| TASK OBJECTIVE |
Below is a block of records; reproduce all of them exactly and leave out any pictures.

| TASK DATA |
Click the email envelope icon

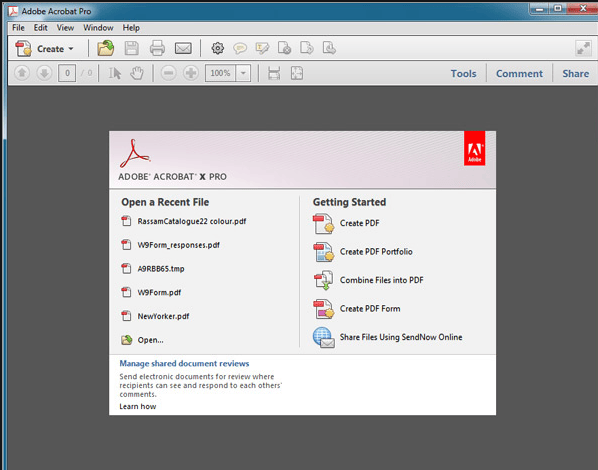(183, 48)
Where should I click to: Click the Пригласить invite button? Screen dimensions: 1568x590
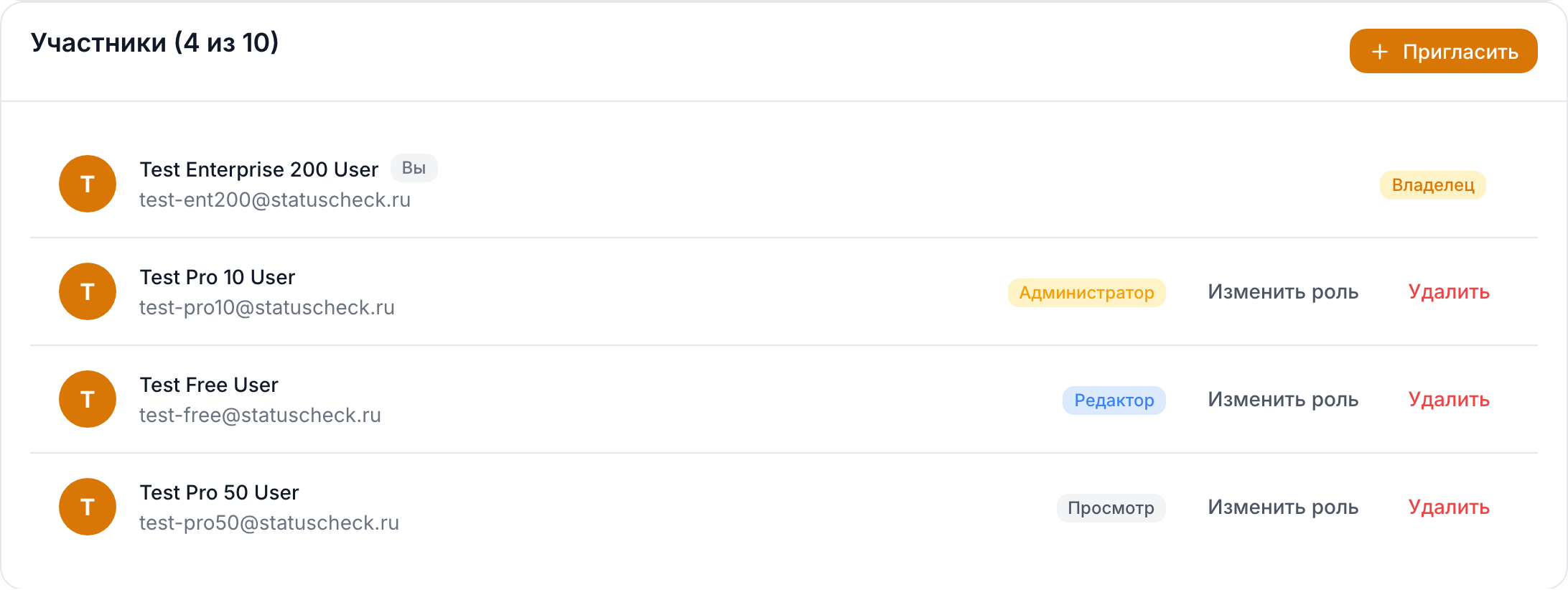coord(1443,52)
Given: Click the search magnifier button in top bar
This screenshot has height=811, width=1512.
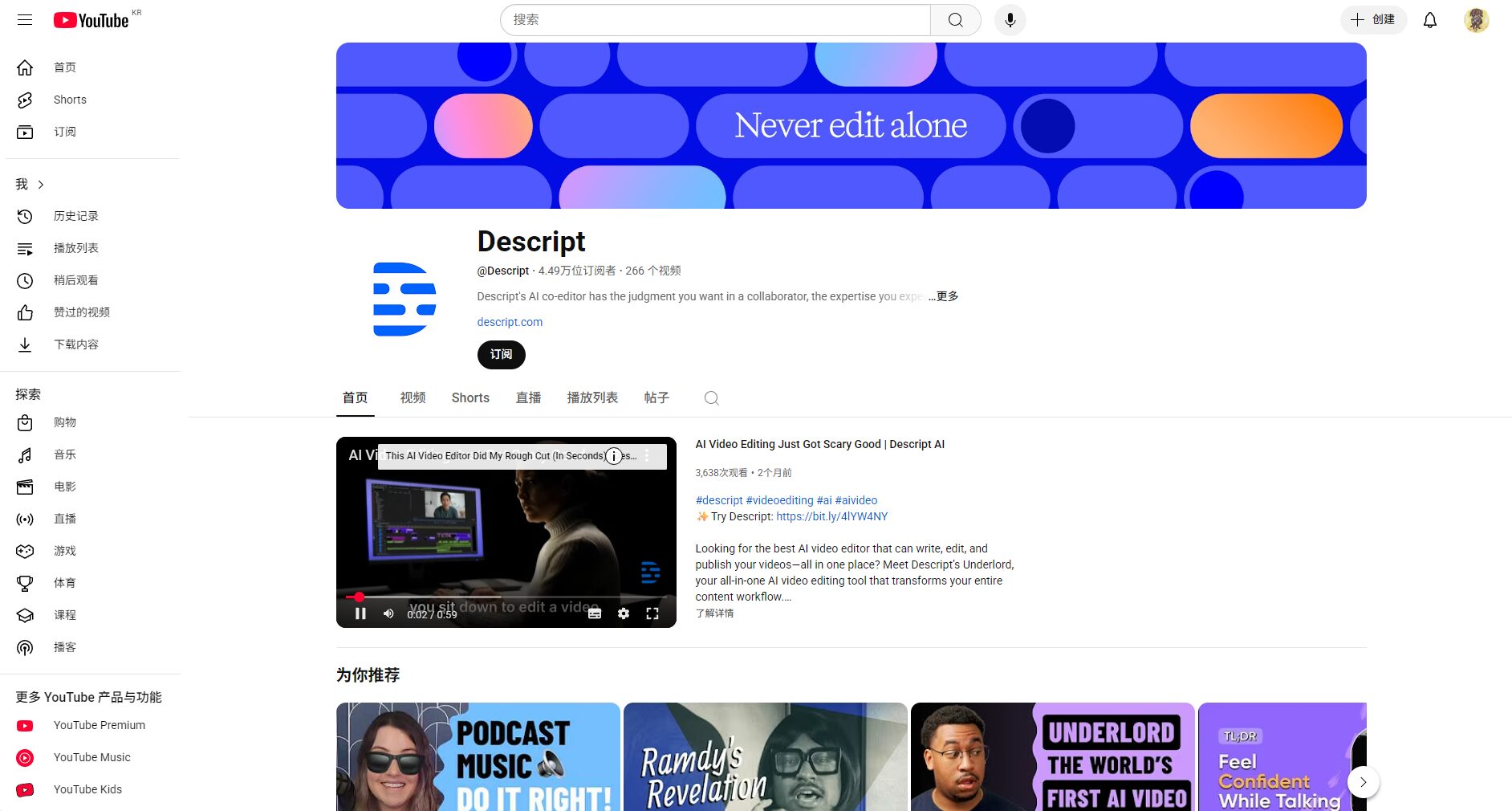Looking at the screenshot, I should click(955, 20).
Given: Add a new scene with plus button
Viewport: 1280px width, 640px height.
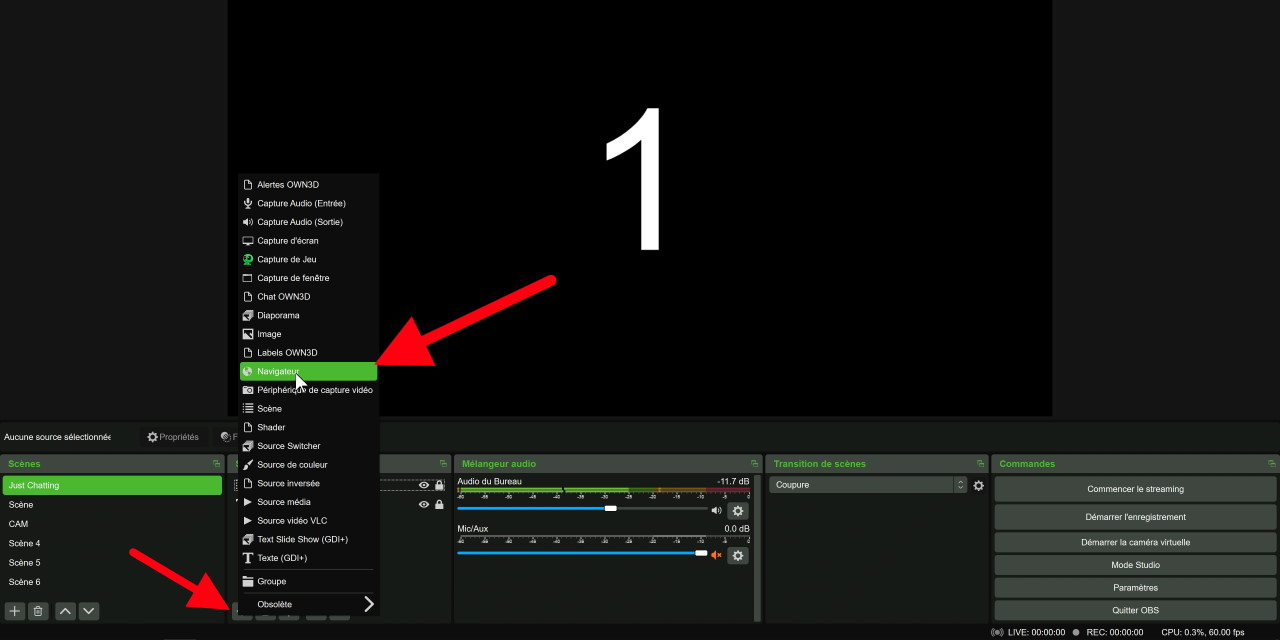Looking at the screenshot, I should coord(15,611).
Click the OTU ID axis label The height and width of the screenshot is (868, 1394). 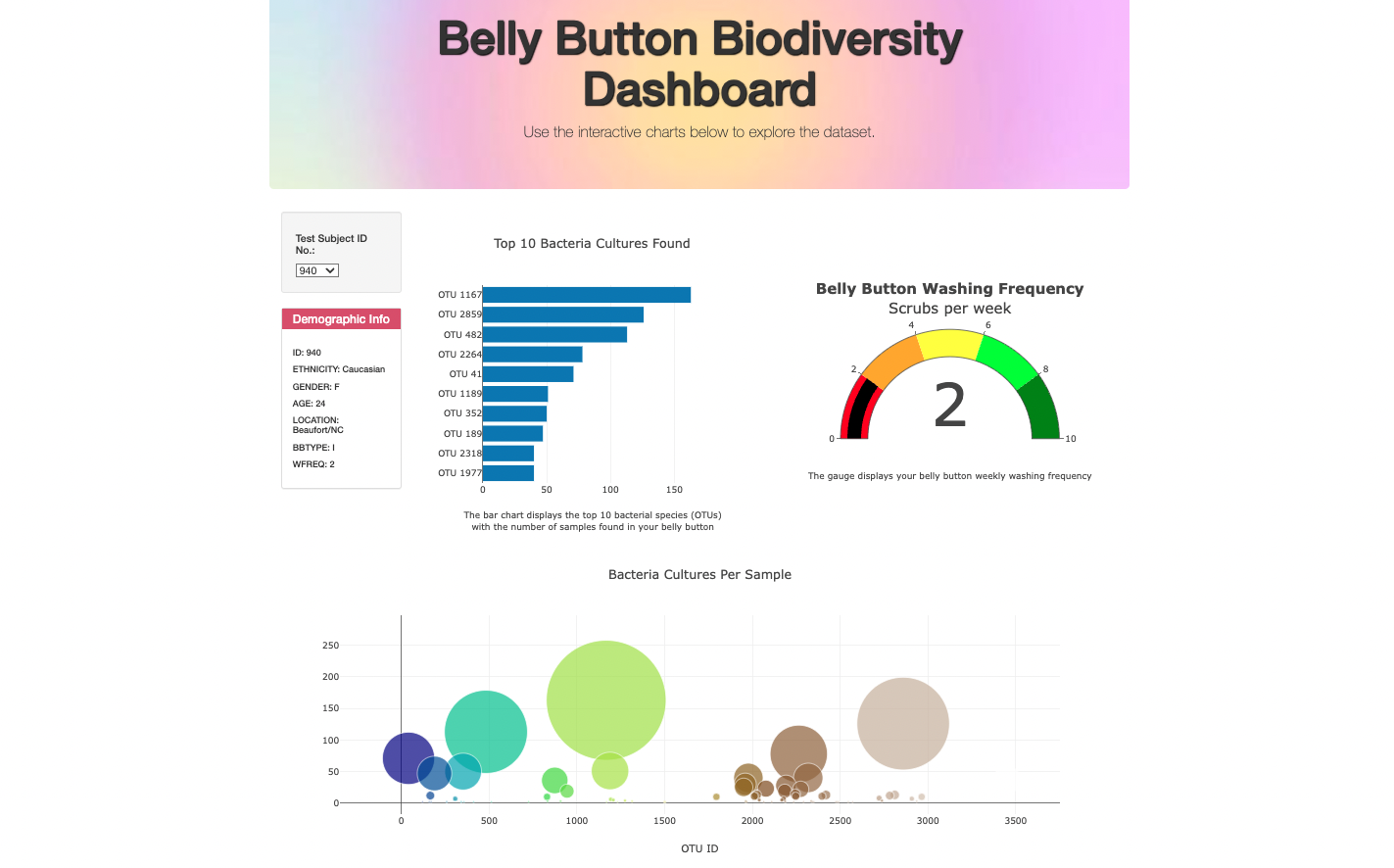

| RESULT OF THIS TASK |
Click the email envelope icon

(183, 48)
Where should I click to: Click the Пригласить invite button? Screen dimensions: 1568x590
coord(1443,52)
Given: Click the search magnifier button in top bar
This screenshot has height=811, width=1512.
Looking at the screenshot, I should click(955, 20).
Given: Add a new scene with plus button
Viewport: 1280px width, 640px height.
Looking at the screenshot, I should coord(15,611).
Click the OTU ID axis label The height and width of the screenshot is (868, 1394). 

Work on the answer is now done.